Work instruction
Write the material out again, line by line, exactly as it is.

%%

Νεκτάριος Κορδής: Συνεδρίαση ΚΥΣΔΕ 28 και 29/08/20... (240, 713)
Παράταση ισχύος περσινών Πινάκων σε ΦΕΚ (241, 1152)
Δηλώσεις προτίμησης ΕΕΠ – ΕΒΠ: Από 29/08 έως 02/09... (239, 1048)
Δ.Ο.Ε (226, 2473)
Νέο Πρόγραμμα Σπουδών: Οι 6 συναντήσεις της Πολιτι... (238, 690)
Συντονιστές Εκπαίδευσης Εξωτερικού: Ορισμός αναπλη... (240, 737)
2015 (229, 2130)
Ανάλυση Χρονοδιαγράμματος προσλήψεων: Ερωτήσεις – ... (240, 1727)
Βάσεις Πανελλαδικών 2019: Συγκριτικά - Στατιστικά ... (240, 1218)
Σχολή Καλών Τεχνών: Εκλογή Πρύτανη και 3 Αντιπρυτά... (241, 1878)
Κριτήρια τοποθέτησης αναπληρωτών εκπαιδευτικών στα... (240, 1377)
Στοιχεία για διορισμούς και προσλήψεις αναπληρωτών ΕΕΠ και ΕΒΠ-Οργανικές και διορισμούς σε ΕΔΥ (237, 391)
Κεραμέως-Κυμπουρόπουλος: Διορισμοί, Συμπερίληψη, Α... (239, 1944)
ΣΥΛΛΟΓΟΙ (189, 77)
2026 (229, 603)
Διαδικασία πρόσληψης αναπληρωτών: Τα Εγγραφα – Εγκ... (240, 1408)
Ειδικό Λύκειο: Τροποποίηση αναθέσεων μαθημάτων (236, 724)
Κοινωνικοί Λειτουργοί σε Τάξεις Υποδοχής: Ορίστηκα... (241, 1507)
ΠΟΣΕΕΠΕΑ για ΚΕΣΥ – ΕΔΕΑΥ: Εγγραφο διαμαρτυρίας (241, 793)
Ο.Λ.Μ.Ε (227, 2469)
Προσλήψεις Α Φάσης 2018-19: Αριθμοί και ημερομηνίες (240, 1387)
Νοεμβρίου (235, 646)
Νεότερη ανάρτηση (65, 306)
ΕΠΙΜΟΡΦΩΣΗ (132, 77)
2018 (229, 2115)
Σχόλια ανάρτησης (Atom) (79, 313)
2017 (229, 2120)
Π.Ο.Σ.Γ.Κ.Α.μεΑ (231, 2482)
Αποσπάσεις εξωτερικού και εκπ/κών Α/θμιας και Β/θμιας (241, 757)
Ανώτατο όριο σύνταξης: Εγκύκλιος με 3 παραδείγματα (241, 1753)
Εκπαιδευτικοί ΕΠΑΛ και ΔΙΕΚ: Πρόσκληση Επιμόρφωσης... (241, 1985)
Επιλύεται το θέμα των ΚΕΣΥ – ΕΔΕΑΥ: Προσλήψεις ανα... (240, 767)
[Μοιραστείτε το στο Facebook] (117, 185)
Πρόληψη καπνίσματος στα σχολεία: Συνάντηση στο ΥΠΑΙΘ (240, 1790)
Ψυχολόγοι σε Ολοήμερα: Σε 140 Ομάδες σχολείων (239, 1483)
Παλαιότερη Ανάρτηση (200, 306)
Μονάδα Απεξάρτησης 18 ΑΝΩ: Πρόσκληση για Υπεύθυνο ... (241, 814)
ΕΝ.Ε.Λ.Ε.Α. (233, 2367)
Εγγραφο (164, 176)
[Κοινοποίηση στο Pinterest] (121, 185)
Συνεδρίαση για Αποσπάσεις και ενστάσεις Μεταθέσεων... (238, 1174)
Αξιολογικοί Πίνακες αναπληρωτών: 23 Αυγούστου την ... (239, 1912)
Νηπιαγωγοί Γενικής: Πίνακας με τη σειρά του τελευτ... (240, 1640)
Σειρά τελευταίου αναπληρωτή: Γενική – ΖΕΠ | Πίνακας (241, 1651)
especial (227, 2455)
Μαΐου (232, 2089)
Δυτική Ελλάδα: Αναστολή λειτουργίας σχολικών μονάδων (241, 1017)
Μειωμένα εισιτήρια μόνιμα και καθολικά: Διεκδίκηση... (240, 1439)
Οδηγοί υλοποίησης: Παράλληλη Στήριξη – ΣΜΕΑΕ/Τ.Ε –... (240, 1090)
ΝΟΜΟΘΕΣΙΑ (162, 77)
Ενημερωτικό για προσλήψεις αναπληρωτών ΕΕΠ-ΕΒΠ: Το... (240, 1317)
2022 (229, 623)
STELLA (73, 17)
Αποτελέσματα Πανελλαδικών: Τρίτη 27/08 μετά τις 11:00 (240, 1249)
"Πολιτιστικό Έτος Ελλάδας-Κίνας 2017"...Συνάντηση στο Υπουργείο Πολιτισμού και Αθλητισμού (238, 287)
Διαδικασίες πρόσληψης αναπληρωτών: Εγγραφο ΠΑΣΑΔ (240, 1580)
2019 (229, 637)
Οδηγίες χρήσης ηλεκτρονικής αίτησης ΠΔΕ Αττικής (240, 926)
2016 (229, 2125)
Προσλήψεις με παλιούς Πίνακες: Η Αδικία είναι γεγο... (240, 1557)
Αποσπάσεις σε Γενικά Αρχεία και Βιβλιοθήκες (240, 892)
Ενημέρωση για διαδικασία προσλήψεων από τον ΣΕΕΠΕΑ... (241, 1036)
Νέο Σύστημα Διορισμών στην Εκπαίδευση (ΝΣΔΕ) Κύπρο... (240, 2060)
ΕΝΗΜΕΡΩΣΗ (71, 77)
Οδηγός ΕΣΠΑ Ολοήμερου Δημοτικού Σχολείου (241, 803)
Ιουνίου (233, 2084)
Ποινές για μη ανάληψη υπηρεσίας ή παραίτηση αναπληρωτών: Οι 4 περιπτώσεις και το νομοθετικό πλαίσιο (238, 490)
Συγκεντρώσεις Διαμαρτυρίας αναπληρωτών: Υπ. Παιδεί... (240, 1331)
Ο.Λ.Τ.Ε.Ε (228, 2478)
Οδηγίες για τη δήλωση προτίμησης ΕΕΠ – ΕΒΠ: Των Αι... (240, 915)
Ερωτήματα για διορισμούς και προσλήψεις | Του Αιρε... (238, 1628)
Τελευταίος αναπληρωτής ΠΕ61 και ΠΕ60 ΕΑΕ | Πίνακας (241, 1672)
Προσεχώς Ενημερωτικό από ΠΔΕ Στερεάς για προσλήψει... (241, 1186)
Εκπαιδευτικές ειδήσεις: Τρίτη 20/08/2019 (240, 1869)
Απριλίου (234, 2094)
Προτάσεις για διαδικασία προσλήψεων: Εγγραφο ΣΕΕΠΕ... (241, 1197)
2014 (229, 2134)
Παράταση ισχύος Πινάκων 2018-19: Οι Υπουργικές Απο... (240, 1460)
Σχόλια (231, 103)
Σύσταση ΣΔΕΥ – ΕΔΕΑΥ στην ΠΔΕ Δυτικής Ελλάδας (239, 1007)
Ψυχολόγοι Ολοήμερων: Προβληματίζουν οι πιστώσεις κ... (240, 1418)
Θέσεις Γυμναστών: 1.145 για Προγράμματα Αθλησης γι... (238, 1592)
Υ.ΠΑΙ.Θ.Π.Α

%%

Output
Νεκτάριος Κορδής: Συνεδρίαση ΚΥΣΔΕ 28 και 29/08/20... (240, 713)
Παράταση ισχύος περσινών Πινάκων σε ΦΕΚ (241, 1152)
Δηλώσεις προτίμησης ΕΕΠ – ΕΒΠ: Από 29/08 έως 02/09... (239, 1048)
Δ.Ο.Ε (226, 2473)
Νέο Πρόγραμμα Σπουδών: Οι 6 συναντήσεις της Πολιτι... (238, 690)
Συντονιστές Εκπαίδευσης Εξωτερικού: Ορισμός αναπλη... (240, 737)
2015 (229, 2130)
Ανάλυση Χρονοδιαγράμματος προσλήψεων: Ερωτήσεις – ... (240, 1727)
Βάσεις Πανελλαδικών 2019: Συγκριτικά - Στατιστικά ... (240, 1218)
Σχολή Καλών Τεχνών: Εκλογή Πρύτανη και 3 Αντιπρυτά... (241, 1878)
Κριτήρια τοποθέτησης αναπληρωτών εκπαιδευτικών στα... (240, 1377)
Στοιχεία για διορισμούς και προσλήψεις αναπληρωτών ΕΕΠ και ΕΒΠ-Οργανικές και διορισμούς σε ΕΔΥ (237, 391)
Κεραμέως-Κυμπουρόπουλος: Διορισμοί, Συμπερίληψη, Α... (239, 1944)
ΣΥΛΛΟΓΟΙ (189, 77)
2026 (229, 603)
Διαδικασία πρόσληψης αναπληρωτών: Τα Εγγραφα – Εγκ... (240, 1408)
Ειδικό Λύκειο: Τροποποίηση αναθέσεων μαθημάτων (236, 724)
Κοινωνικοί Λειτουργοί σε Τάξεις Υποδοχής: Ορίστηκα... (241, 1507)
ΠΟΣΕΕΠΕΑ για ΚΕΣΥ – ΕΔΕΑΥ: Εγγραφο διαμαρτυρίας (241, 793)
Ο.Λ.Μ.Ε (227, 2469)
Προσλήψεις Α Φάσης 2018-19: Αριθμοί και ημερομηνίες (240, 1387)
Νοεμβρίου (235, 646)
Νεότερη ανάρτηση (65, 306)
ΕΠΙΜΟΡΦΩΣΗ (132, 77)
2018 (229, 2115)
Σχόλια ανάρτησης (Atom) (79, 313)
2017 (229, 2120)
Π.Ο.Σ.Γ.Κ.Α.μεΑ (231, 2482)
Αποσπάσεις εξωτερικού και εκπ/κών Α/θμιας και Β/θμιας (241, 757)
Ανώτατο όριο σύνταξης: Εγκύκλιος με 3 παραδείγματα (241, 1753)
Εκπαιδευτικοί ΕΠΑΛ και ΔΙΕΚ: Πρόσκληση Επιμόρφωσης... (241, 1985)
Επιλύεται το θέμα των ΚΕΣΥ – ΕΔΕΑΥ: Προσλήψεις ανα... (240, 767)
[Μοιραστείτε το στο Facebook] (117, 185)
Πρόληψη καπνίσματος στα σχολεία: Συνάντηση στο ΥΠΑΙΘ (240, 1790)
Ψυχολόγοι σε Ολοήμερα: Σε 140 Ομάδες σχολείων (239, 1483)
Παλαιότερη Ανάρτηση (200, 306)
Μονάδα Απεξάρτησης 18 ΑΝΩ: Πρόσκληση για Υπεύθυνο ... (241, 814)
ΕΝ.Ε.Λ.Ε.Α. (233, 2367)
Εγγραφο (164, 176)
[Κοινοποίηση στο Pinterest] (121, 185)
Συνεδρίαση για Αποσπάσεις και ενστάσεις Μεταθέσεων... (238, 1174)
Αξιολογικοί Πίνακες αναπληρωτών: 23 Αυγούστου την ... (239, 1912)
Νηπιαγωγοί Γενικής: Πίνακας με τη σειρά του τελευτ... (240, 1640)
Σειρά τελευταίου αναπληρωτή: Γενική – ΖΕΠ | Πίνακας (241, 1651)
especial (227, 2455)
Μαΐου (232, 2089)
Δυτική Ελλάδα: Αναστολή λειτουργίας σχολικών μονάδων (241, 1017)
Μειωμένα εισιτήρια μόνιμα και καθολικά: Διεκδίκηση... (240, 1439)
Οδηγοί υλοποίησης: Παράλληλη Στήριξη – ΣΜΕΑΕ/Τ.Ε –... (240, 1090)
ΝΟΜΟΘΕΣΙΑ (162, 77)
Ενημερωτικό για προσλήψεις αναπληρωτών ΕΕΠ-ΕΒΠ: Το... (240, 1317)
2022 (229, 623)
STELLA (73, 17)
Αποτελέσματα Πανελλαδικών: Τρίτη 27/08 μετά τις 11:00 (240, 1249)
"Πολιτιστικό Έτος Ελλάδας-Κίνας 2017"...Συνάντηση στο Υπουργείο Πολιτισμού και Αθλητισμού (238, 287)
Διαδικασίες πρόσληψης αναπληρωτών: Εγγραφο ΠΑΣΑΔ (240, 1580)
2019 (229, 637)
Οδηγίες χρήσης ηλεκτρονικής αίτησης ΠΔΕ Αττικής (240, 926)
2016 (229, 2125)
Προσλήψεις με παλιούς Πίνακες: Η Αδικία είναι γεγο... (240, 1557)
Αποσπάσεις σε Γενικά Αρχεία και Βιβλιοθήκες (240, 892)
Ενημέρωση για διαδικασία προσλήψεων από τον ΣΕΕΠΕΑ... (241, 1036)
Νέο Σύστημα Διορισμών στην Εκπαίδευση (ΝΣΔΕ) Κύπρο... (240, 2060)
ΕΝΗΜΕΡΩΣΗ (71, 77)
Οδηγός ΕΣΠΑ Ολοήμερου Δημοτικού Σχολείου (241, 803)
Ιουνίου (233, 2084)
Ποινές για μη ανάληψη υπηρεσίας ή παραίτηση αναπληρωτών: Οι 4 περιπτώσεις και το νομοθετικό πλαίσιο (238, 490)
Συγκεντρώσεις Διαμαρτυρίας αναπληρωτών: Υπ. Παιδεί... (240, 1331)
Ο.Λ.Τ.Ε.Ε (228, 2478)
Οδηγίες για τη δήλωση προτίμησης ΕΕΠ – ΕΒΠ: Των Αι... (240, 915)
Ερωτήματα για διορισμούς και προσλήψεις | Του Αιρε... (238, 1628)
Τελευταίος αναπληρωτής ΠΕ61 και ΠΕ60 ΕΑΕ | Πίνακας (241, 1672)
Προσεχώς Ενημερωτικό από ΠΔΕ Στερεάς για προσλήψει... (241, 1186)
Εκπαιδευτικές ειδήσεις: Τρίτη 20/08/2019 (240, 1869)
Απριλίου (234, 2094)
Προτάσεις για διαδικασία προσλήψεων: Εγγραφο ΣΕΕΠΕ... (241, 1197)
2014 (229, 2134)
Παράταση ισχύος Πινάκων 2018-19: Οι Υπουργικές Απο... (240, 1460)
Σχόλια (231, 103)
Σύσταση ΣΔΕΥ – ΕΔΕΑΥ στην ΠΔΕ Δυτικής Ελλάδας (239, 1007)
Ψυχολόγοι Ολοήμερων: Προβληματίζουν οι πιστώσεις κ... (240, 1418)
Θέσεις Γυμναστών: 1.145 για Προγράμματα Αθλησης γι... (238, 1592)
Υ.ΠΑΙ.Θ.Π.Α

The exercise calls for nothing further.